Harris made sure to tick off the number of people with preexisting conditions in Iowa, Texas, North Carolina and South Carolina — all states represented by Republican senators on the committee who are in tight reelection races.
“People are very scared,” Harris said Wednesday. “They are scared that allowing President Trump to jam this confirmation through would roll back rights for a generation. … I believe my Republican colleagues are doing great harm with this process, and if they are successful, they have the potential to do great damage.”

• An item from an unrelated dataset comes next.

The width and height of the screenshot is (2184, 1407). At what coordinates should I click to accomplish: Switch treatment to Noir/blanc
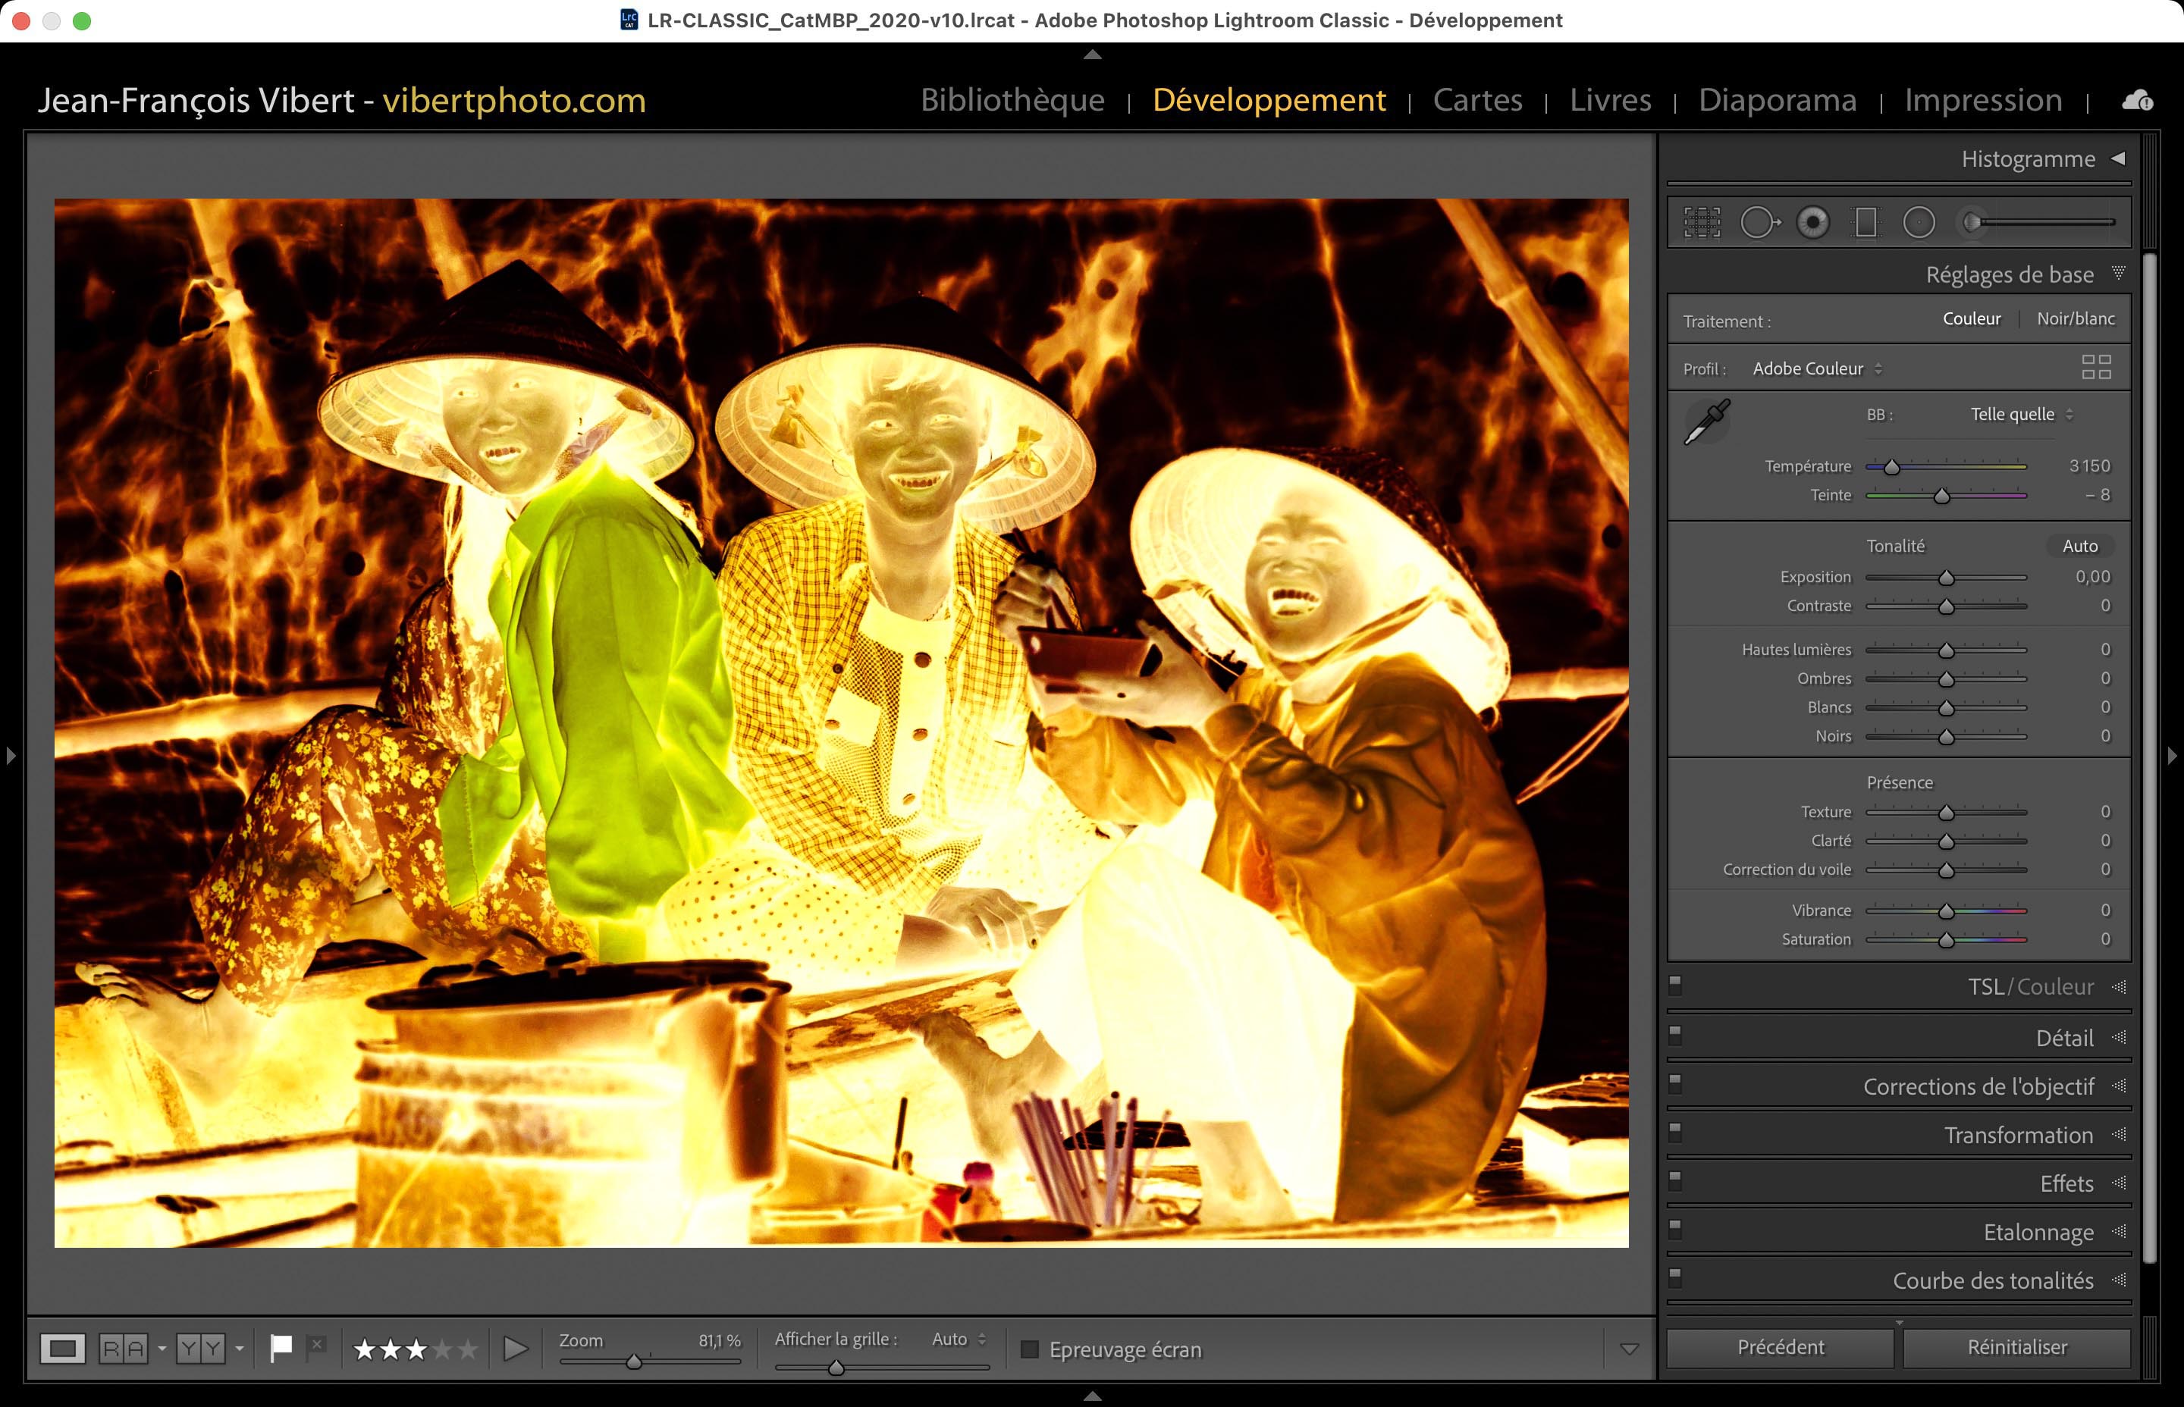pos(2075,319)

Republicans are feeling pressured to respond. Sen. Thom Tillis (R-N.C.) is one of the most vulnerable senators on this committee. Fresh off a coronavirus diagnosis, he made sure to push back on health care attacks, a subject he’s particularly coming under fire for in North Carolina. “I don’t think there is anybody in the U.S. Senate that doesn’t want to make sure that the people we’ve seen in these pictures,” he said, pointing to posters Democrats brought of people who rely on the ACA, “that those folks have affordable care.”
Sen. Joni Ernst (R-Iowa), who is trailing in some polls to her Democratic challenger, talked about coronavirus relief legislation that Congress has yet to pass. And Graham, who is in a surprisingly tight reelection campaign, felt the need to explain why Republicans oppose Obamacare in the first place: “From my point of view, Obamacare has been a disaster for the state of South Carolina.”